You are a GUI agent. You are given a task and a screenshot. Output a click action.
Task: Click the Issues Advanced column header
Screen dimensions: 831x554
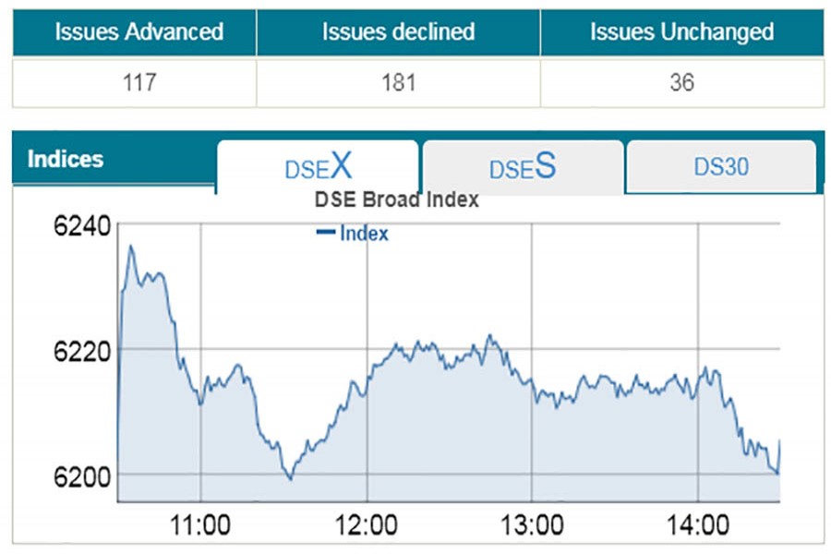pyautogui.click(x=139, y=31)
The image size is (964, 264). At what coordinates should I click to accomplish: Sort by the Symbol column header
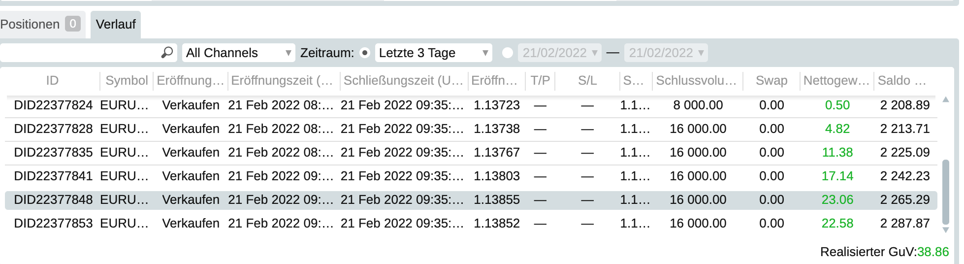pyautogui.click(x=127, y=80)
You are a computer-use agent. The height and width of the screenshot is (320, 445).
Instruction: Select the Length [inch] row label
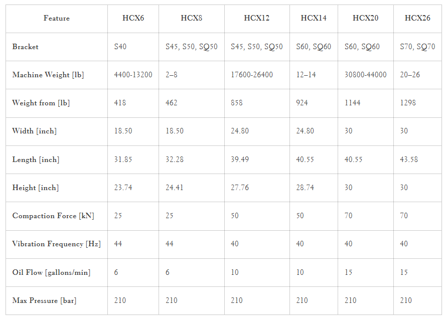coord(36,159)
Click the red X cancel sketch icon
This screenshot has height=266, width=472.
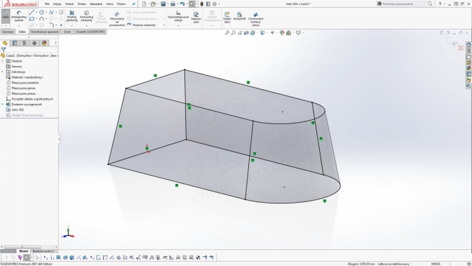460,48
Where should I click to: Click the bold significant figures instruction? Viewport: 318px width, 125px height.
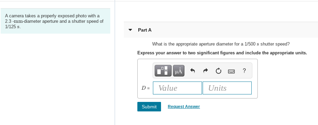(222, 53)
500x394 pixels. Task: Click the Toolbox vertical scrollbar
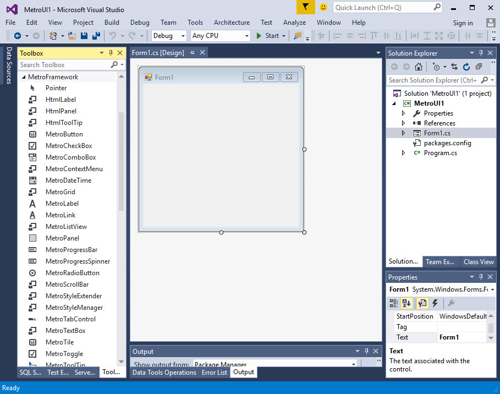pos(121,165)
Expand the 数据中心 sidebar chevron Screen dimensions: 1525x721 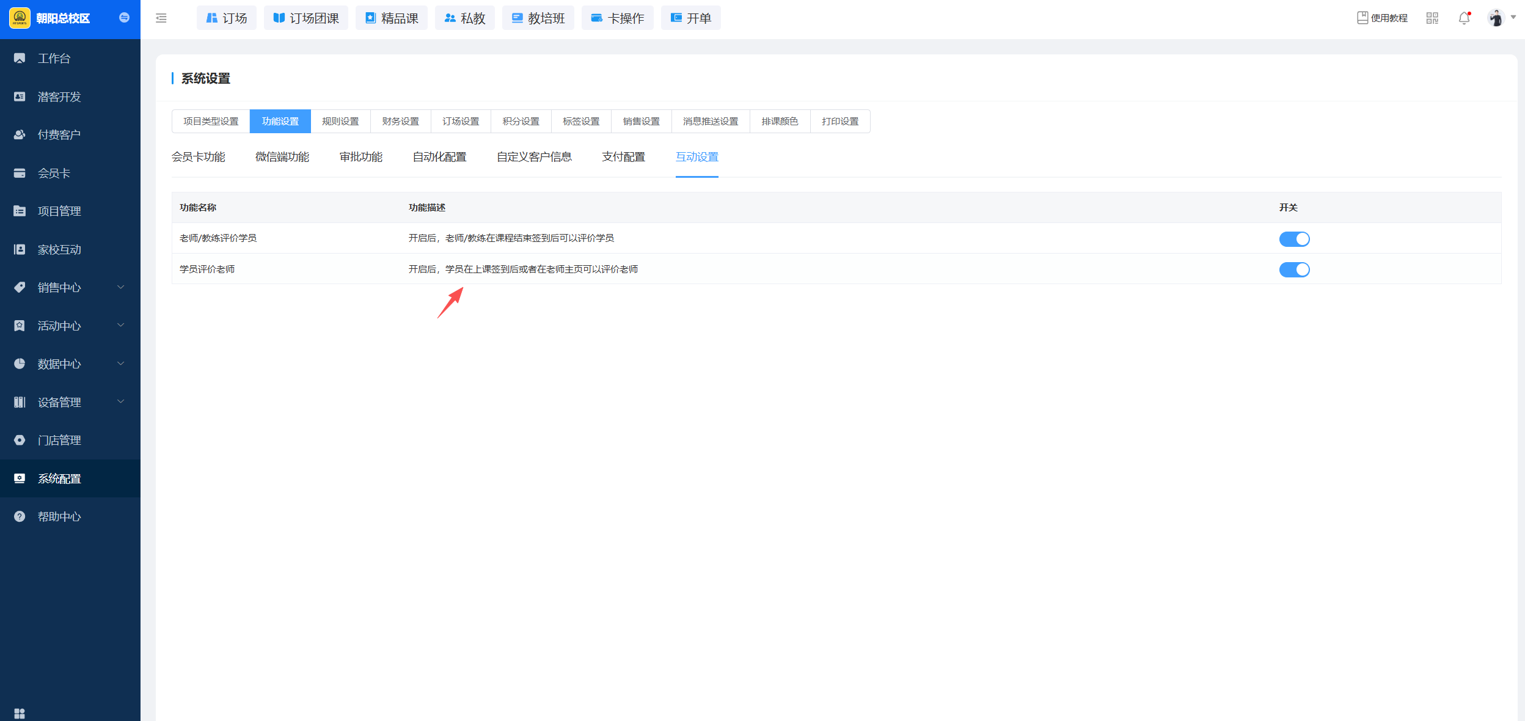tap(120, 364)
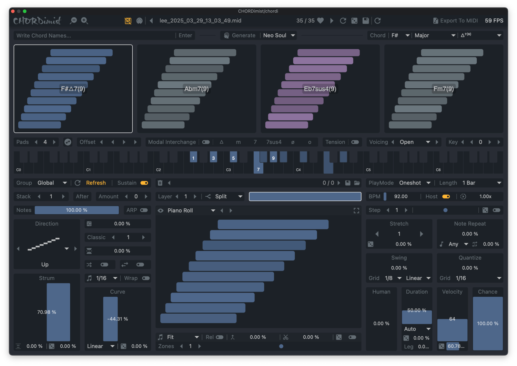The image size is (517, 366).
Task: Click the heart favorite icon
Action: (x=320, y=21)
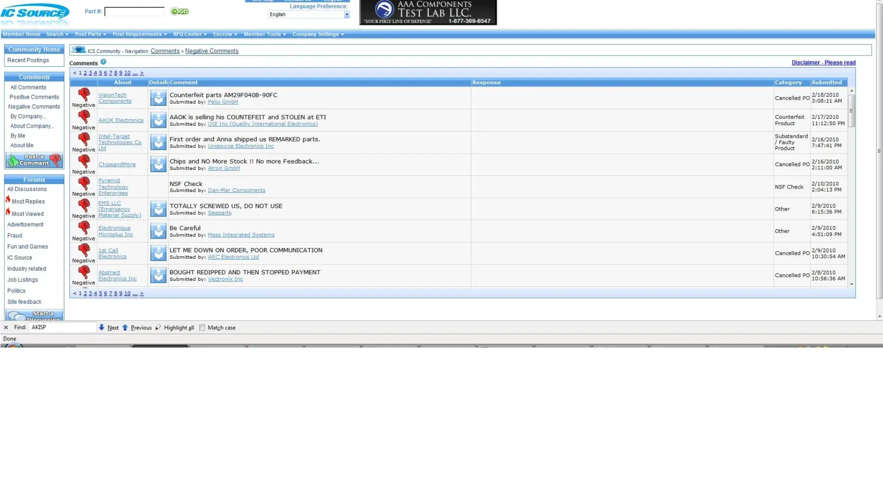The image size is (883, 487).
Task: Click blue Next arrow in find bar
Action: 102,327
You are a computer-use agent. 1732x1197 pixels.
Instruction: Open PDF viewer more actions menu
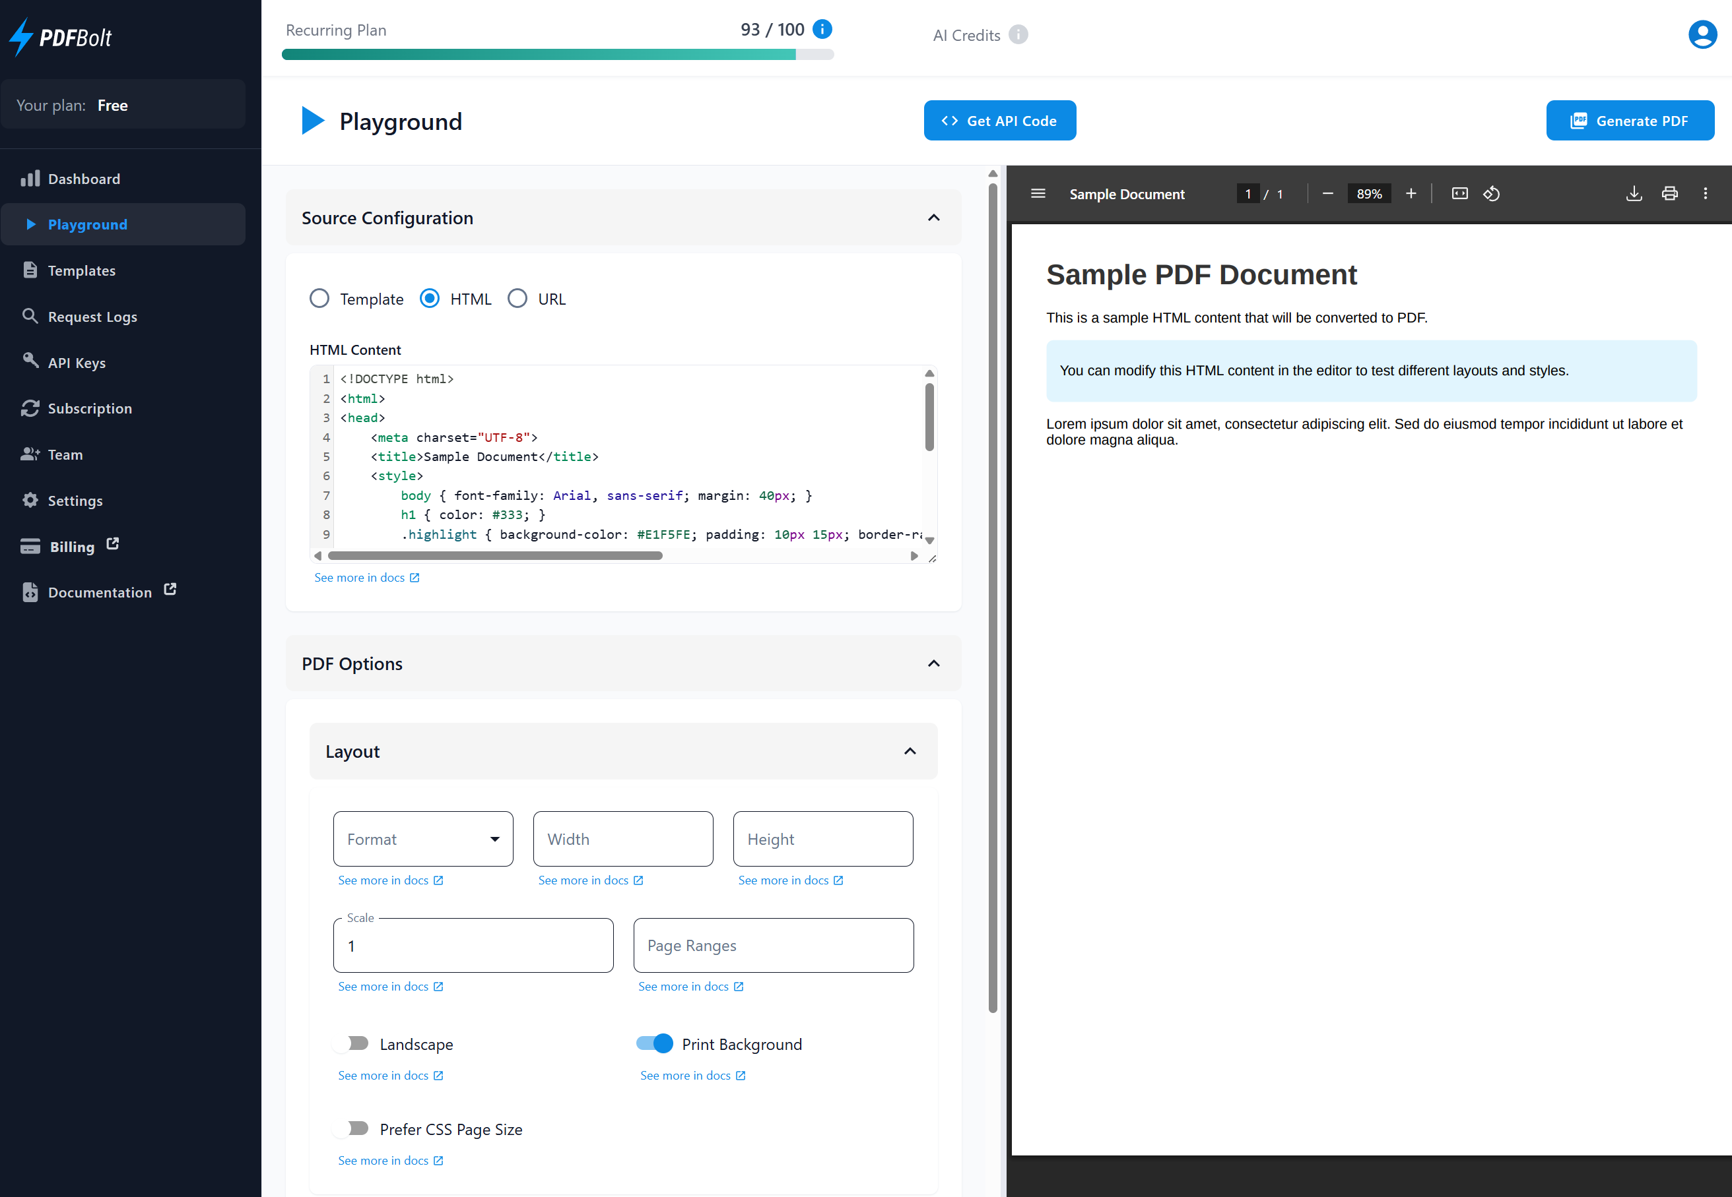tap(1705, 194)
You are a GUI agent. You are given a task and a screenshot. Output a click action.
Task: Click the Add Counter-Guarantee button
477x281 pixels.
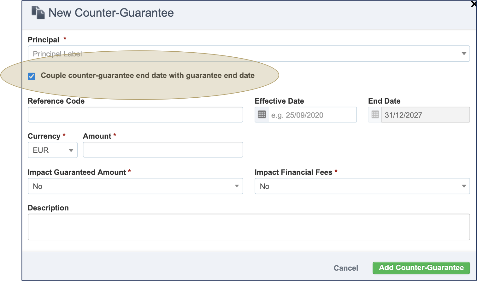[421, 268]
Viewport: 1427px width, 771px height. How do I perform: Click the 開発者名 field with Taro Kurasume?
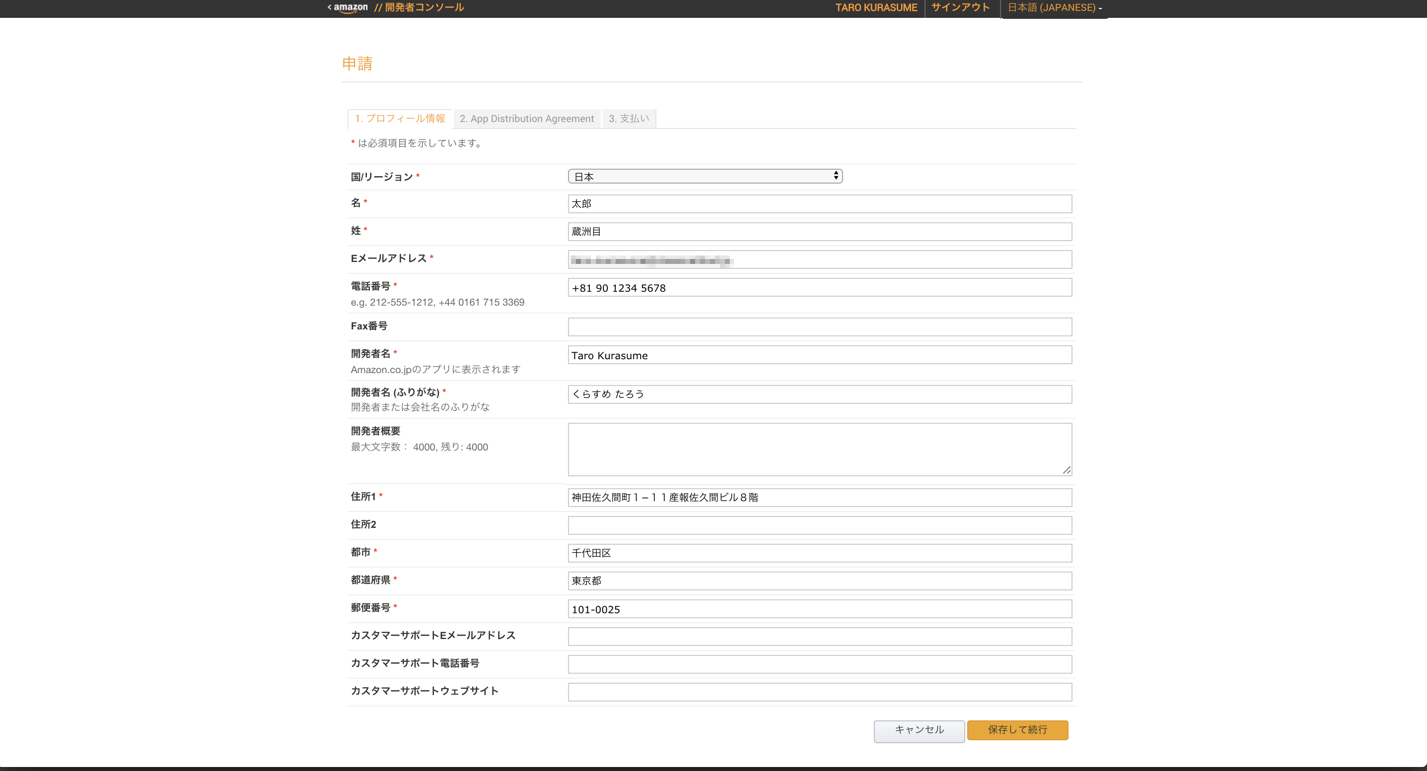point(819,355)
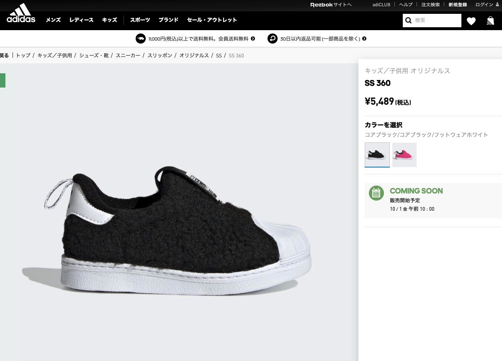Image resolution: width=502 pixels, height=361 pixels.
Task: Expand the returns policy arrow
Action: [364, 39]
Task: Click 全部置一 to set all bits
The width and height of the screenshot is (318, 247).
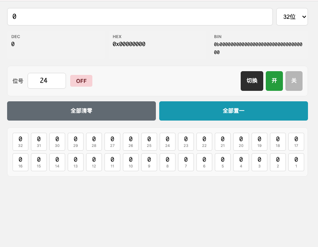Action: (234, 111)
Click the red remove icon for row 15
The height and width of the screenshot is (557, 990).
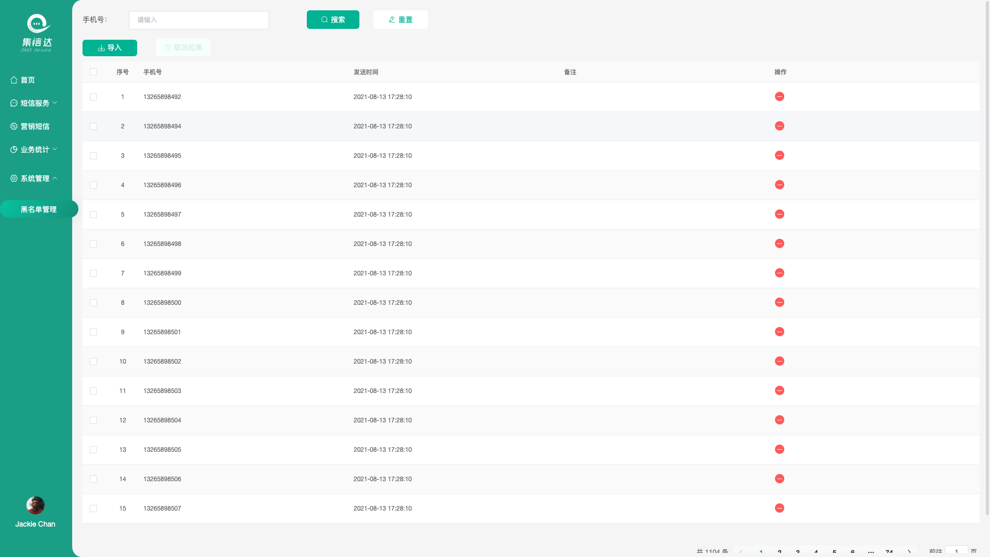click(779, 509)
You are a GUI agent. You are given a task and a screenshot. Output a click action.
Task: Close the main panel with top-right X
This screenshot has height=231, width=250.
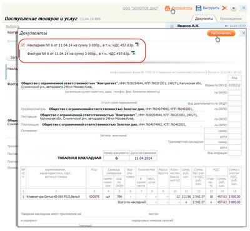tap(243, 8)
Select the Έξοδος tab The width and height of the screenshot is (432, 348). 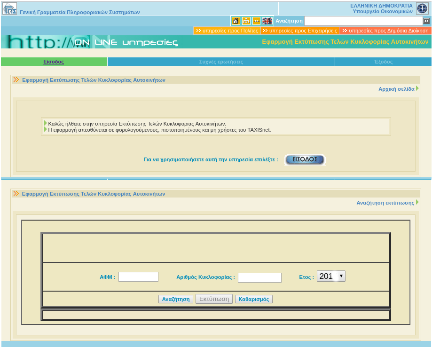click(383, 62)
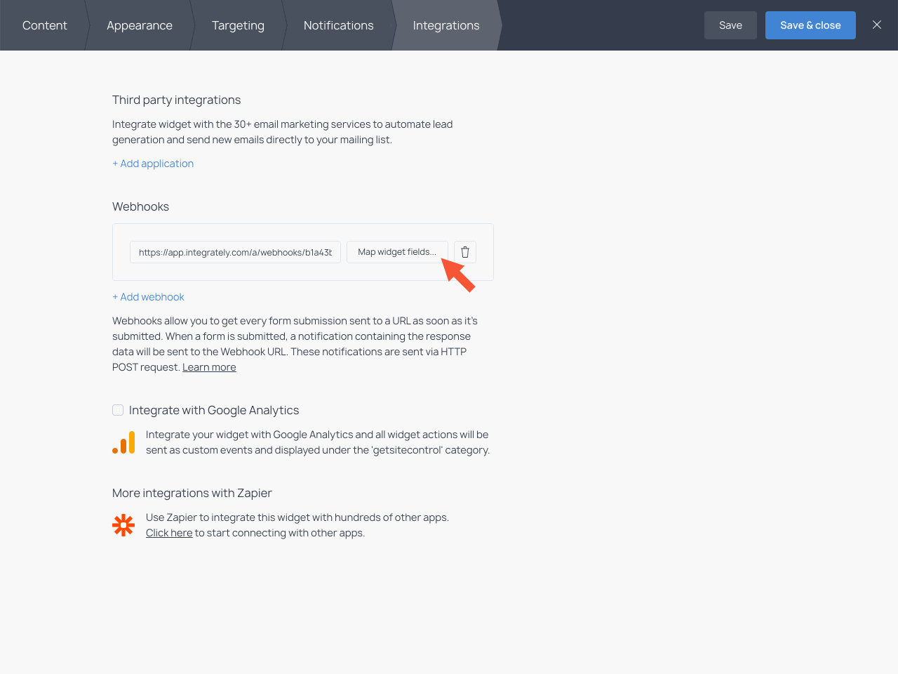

=== WHAT NEEDS TO BE DONE ===
Reproduce the data word for word from its first line through the line containing "pyautogui.click(x=127, y=80)", both included, and leave the pictures out.

=== EXERCISE OUTPUT ===
You are a GUI agent. You are given a task and a screenshot. Output a click action.
Task: Click the Issues Advanced column header
Screen dimensions: 831x554
pyautogui.click(x=139, y=31)
The image size is (964, 264). At what coordinates should I click to accomplish: Sort by the Symbol column header
pyautogui.click(x=127, y=80)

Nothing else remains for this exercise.